Lahey Clinic, Burlington, MA, USA.

Male urethral cancer is an uncommon disease entity with a dismal prognosis. Historically, males underwent disfiguring surgical excision as the primary treatment modality. An initial pilot study demonstrated success utilizing an organ preserving, chemoradiation protocol based on the treatment for squamous cancer of the anal canal. In this study we sought to evaluate the long-term effectiveness of this combined chemoradation protocol as the primary treatment for invasive carcinoma of the male urethra.
We retrospectively reviewed the medical records of 29 male patients diagnosed with carcinoma of the urethra between 1991 and 2014. All patients were treated at the same tertiary care referral center and received a combination chemoradiation protocol consisting of 2 cycles of 5-fluorouracil (1,000mg/m²) and mitomycin-C (10mg/m²) with concurrent external beam radiation therapy (45 to 55 Gy in 25 fractions) to the genitalia, perineum, and inguinal and external iliac lymph nodes. Salvage surgical resection was performed in patients with an initial incomplete response or recurrence. Variables assessed were presenting symptoms, age at diagnosis, tumor location in urethra, histological type, grade, stage, and tumor recurrence. 5 year overall and disease-free survival was calculated. Additionally, the need for post-radiation urethral stricture repair was analyzed.

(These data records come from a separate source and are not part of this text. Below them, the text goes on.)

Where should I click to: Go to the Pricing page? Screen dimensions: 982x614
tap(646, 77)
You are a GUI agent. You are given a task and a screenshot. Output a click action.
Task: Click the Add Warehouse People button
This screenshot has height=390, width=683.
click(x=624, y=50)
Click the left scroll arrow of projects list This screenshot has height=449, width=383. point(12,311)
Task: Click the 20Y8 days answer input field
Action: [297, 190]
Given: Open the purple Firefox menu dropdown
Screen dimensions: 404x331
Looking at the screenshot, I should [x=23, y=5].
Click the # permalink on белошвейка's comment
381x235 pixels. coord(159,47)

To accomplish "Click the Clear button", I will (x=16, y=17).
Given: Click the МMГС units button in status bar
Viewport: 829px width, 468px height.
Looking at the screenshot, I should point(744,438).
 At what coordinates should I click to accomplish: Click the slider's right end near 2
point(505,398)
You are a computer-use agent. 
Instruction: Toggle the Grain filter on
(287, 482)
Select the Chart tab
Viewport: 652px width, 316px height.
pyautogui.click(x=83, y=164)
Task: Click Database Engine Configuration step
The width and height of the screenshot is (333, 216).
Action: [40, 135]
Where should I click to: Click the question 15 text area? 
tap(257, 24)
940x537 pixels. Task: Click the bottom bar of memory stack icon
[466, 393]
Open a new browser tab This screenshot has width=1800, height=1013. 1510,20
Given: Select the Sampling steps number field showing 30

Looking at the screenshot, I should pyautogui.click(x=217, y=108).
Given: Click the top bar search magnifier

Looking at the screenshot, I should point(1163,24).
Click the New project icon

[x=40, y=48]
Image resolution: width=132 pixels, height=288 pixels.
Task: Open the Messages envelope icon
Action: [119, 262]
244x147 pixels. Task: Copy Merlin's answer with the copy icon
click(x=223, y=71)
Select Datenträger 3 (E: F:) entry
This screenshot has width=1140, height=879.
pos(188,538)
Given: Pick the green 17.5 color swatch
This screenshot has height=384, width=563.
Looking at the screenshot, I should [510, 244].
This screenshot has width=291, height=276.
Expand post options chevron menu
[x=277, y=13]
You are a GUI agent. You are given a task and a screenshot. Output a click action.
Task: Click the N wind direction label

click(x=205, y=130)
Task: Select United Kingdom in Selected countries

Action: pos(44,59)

29 patients with a median age of 59 years were treated (Table 1). Median follow-up was 35.5 (4-264) months. Five of the 29 patients either are still undergoing treatment or never finished the protocol. Out of those who completed the protocol, 19 (79%) showed complete response to treatment. Five patients (21%) had no response to treatment and ultimately died of their disease, despite salvage therapy. Eight of the 19 complete responders (42%) had disease recurrence. The overall 5-year survival rate was 43%. The median overall survival was 35 months. Disease-specific and disease-free 5-year survival after chemoradiation therapy was 53% and 50% respectively. All of the patients developed some degree of post-radiation urethral stricture and 8 of 15 patients (53%) who had prolonged disease-free survival underwent complex urethral reconstruction.
No. Pts(%)
Mean age (range)58(33-87)
Presenting Symptoms:
Mass/penile lesion14(48)
Prior urethroplasty5(17)
Purulent discharge5(20)
Clinical Stage:
Tumor urethral location:
Well differentiated3(10)
Well-mod differentiated1(3)
Moderately differentiated12(41)
Poorly differentiated13(45)

CONCLUSIONS: Combined chemoradiation is an effective treatment for advanced male urethral cancer and allows organ preservation. Our study showed high rates of success utilizing this multimodality therapeutic approach with longer disease-free survival than surgery alone and higher median overall survival than a recent study which used combination chemotherapy and surgery.